(begin)

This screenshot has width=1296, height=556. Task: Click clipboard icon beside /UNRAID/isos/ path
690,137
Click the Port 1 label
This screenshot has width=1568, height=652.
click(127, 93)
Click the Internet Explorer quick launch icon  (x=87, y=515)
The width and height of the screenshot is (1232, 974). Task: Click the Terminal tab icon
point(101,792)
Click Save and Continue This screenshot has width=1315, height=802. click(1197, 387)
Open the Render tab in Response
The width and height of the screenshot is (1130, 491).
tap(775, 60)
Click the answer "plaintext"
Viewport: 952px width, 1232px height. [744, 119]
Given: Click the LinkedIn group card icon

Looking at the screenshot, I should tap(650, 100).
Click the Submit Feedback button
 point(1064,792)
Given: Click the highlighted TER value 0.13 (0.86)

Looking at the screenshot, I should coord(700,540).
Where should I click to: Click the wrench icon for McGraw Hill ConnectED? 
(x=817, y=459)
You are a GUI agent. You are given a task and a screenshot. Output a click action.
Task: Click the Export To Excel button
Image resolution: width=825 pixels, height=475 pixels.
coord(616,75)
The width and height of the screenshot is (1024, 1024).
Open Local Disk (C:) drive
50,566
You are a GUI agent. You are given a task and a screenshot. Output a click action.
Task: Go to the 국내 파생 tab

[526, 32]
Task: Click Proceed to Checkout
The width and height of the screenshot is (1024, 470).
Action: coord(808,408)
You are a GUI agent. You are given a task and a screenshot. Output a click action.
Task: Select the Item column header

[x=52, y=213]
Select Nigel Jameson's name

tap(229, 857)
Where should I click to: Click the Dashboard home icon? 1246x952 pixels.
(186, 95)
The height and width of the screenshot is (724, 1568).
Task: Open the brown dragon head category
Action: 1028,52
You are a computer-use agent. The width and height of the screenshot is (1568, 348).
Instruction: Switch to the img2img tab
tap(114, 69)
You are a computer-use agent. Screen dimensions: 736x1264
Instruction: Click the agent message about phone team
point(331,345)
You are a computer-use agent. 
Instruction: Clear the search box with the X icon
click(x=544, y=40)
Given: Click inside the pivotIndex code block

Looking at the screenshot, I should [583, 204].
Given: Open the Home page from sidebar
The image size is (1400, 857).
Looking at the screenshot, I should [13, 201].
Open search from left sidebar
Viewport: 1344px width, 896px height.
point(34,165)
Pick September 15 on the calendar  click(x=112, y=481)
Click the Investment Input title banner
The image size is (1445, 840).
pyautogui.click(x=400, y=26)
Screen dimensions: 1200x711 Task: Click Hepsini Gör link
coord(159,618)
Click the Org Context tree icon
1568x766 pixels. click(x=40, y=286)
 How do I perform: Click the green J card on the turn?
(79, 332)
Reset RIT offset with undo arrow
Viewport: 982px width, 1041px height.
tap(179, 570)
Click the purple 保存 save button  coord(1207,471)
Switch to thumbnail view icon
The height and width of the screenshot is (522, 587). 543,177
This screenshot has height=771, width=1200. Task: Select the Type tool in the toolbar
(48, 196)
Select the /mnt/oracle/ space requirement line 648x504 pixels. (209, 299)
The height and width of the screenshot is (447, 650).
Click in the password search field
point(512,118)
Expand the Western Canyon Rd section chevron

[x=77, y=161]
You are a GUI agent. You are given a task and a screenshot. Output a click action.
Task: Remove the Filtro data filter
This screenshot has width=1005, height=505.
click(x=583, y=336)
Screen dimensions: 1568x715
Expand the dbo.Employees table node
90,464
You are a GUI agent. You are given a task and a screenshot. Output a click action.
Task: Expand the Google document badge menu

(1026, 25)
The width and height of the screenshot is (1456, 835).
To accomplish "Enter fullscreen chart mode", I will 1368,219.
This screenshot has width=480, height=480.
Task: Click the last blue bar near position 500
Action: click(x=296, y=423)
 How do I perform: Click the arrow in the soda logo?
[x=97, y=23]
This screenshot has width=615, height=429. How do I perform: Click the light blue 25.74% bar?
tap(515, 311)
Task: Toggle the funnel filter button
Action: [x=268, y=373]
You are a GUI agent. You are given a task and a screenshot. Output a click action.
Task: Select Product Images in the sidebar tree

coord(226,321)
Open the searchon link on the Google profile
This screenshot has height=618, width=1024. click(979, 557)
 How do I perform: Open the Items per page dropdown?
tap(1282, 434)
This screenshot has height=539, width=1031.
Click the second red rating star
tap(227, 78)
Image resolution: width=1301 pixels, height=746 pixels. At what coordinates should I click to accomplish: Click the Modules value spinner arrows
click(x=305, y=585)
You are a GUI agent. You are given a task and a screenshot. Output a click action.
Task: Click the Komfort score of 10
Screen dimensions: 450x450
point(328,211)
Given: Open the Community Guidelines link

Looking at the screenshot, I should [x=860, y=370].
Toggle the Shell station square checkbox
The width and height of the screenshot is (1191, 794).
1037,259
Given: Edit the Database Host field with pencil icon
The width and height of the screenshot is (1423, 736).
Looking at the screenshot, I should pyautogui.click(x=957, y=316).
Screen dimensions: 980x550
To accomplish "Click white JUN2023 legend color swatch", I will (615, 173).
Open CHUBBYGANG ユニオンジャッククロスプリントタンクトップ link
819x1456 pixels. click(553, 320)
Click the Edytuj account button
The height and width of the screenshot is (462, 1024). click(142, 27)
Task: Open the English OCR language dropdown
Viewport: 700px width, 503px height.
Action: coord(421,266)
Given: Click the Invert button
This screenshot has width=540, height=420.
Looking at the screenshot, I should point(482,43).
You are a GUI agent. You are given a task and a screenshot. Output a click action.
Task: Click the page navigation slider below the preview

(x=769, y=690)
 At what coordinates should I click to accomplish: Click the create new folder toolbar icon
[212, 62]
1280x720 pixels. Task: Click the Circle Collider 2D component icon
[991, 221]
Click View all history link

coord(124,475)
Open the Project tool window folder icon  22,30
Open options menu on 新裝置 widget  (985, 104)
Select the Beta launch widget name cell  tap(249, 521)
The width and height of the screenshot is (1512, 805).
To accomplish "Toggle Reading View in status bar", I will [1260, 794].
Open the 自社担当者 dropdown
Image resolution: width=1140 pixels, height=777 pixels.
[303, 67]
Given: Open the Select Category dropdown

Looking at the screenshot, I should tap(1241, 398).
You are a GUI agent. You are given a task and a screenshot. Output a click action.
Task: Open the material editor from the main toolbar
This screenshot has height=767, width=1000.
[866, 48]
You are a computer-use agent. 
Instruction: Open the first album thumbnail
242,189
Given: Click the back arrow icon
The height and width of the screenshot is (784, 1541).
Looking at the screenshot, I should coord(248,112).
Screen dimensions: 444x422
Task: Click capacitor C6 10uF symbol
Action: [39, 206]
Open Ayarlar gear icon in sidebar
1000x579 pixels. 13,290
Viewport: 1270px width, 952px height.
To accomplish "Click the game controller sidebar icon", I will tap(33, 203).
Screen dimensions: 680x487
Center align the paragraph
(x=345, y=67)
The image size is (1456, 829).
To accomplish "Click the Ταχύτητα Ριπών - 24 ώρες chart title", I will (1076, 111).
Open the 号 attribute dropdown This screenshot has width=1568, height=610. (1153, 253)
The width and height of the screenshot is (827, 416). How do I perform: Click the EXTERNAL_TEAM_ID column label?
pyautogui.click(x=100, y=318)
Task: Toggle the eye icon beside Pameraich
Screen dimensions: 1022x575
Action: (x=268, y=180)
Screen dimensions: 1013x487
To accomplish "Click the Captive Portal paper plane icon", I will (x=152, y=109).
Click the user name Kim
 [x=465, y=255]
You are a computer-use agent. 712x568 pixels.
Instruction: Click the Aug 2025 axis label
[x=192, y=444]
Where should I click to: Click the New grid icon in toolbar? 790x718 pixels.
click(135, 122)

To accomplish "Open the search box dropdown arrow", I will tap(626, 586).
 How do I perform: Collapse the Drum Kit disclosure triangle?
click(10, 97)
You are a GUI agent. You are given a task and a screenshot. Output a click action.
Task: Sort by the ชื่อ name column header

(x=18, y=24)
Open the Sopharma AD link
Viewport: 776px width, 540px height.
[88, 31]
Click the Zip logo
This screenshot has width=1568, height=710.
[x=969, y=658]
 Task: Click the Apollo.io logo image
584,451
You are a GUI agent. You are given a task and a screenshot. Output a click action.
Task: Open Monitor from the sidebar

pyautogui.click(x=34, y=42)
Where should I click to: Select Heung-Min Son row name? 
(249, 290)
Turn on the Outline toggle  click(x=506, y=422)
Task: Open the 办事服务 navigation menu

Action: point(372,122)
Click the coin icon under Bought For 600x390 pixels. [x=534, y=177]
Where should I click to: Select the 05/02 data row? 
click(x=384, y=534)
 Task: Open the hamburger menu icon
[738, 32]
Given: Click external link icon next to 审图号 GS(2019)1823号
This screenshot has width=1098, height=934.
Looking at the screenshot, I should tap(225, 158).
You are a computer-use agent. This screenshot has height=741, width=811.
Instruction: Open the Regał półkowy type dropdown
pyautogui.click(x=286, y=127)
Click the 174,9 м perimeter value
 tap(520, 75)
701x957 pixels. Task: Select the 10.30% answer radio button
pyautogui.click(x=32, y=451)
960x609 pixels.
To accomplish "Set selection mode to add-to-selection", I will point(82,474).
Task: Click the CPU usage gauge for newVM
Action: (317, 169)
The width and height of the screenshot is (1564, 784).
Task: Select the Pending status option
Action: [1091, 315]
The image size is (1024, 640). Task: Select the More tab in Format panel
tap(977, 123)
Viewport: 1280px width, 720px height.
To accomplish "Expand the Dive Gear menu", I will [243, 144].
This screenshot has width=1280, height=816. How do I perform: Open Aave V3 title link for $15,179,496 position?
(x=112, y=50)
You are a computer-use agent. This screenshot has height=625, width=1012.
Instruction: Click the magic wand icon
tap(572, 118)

(end)

_Do this_
Reproduce the data verbatim, starting from the first line and continuing through the line containing "Viewport: 952px width, 1232px".

_Reply_
This screenshot has width=1296, height=556. Task: Click clipboard icon beside /UNRAID/isos/ path
690,137
Click the Port 1 label
This screenshot has width=1568, height=652.
click(127, 93)
Click the Internet Explorer quick launch icon  (x=87, y=515)
The width and height of the screenshot is (1232, 974). Task: Click the Terminal tab icon
point(101,792)
Click Save and Continue This screenshot has width=1315, height=802. click(1197, 387)
Open the Render tab in Response
The width and height of the screenshot is (1130, 491).
tap(775, 60)
Click the answer "plaintext"
Viewport: 952px width, 1232px height. [744, 119]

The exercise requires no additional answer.